Fresh Eyes for the 3000 Community

David.greer MB Foster gained the insights and experience of a veteran this year when David Greer joined the company as Director of Marketing and Sales. Greer posted more than 20 years of accomplishment while developing and managing business at Robelle. He then took about eight years away from the HP 3000 marketplace, working elsewhere in the IT industry and sailing the Med with his family, so he's returned with a fresh outlook. We asked him in a Q&A interview what he's seen so far that's changed in your community.

Have you had any conversations yet with customers worried about HP's departure at the end of this year?

I wouldn't say I've heard any angst or concern about that. I've been asking people what they're doing for support, since HP's coming off at the end of this year. My gut says the majority have already moved on [to independent support]. Others are looking, but they're not particularly concerned. It's kind of business as usual.
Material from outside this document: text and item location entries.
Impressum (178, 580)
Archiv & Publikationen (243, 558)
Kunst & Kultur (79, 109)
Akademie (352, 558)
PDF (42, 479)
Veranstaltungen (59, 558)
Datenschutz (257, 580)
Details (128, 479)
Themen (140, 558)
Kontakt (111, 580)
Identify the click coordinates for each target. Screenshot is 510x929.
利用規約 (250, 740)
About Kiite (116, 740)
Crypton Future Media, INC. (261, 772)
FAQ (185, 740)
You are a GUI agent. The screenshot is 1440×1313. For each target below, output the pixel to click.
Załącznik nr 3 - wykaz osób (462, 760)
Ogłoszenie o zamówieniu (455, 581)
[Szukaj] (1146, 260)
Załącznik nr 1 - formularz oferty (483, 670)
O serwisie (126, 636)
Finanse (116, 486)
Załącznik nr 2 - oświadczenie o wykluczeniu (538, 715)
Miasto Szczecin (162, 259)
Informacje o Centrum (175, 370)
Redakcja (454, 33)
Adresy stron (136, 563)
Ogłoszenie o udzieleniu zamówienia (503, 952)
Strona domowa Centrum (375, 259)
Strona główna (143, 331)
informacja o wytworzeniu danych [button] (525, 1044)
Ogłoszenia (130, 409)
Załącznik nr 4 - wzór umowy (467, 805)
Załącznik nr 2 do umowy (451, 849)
I don't see it as any driving factor, at least so far, that would make people leave the platform.

How are the changes in this market prompting you to change the MB Foster message?

The main things I'm trying to get out is reminding people of all the things MB Foster does. That's a pretty broad swath; a lot of people may not be aware that we can enable data replication for a data mart: or the depth of experience the company has in services with many organizations, working with senior management to produce effective reporting to drive their businesses.

    We're also reminding people that we're here whether you're homesteading or you want to transition. We've got solutions for both. We're trying to help people leverage more out of what they have.

The approach to a 3000 customer seems to have changed, with less focus on engaging through a product or meetings with technologists. How has your approach changed?

It's much more services-oriented, tailored. I don't think there's as much of a cookie-cutter solution. What we bring to the table in our intellectual property and experience lets us leverage a lot of things in a short amount of time.

    A lot of people have been on the 3000 a long time. Lots of them started out as programmers, and they're now CIOs. For them, a more senior business message is what they want to hear. In other cases we're talking with a technologist, and we have to raise awareness within that organization, especially with people responsible for lines of business about what's possible.

You've been away from this market since HP made its exit plans. What reasons have you seen why people need to leave the platform?

There's an aging workforce that has familiarity with the 3000. There's also an aging workforce that has familiarity with the applications. One of the reasons we see as a key driver to migrate is a company loses a key technical resource. Or they lose a key end user resource, someone who really knows the application inside out. We've had a couple of cases where we had to do a rush assessment, “because at the end of the month Joe is leaving.”

   We also see some pent-up merger and acquisition activity as a key change event. You suddenly get new senior management, a team that has different ideas and wants to take IT in a different direction. They don't necessarily want to support the legacy platform.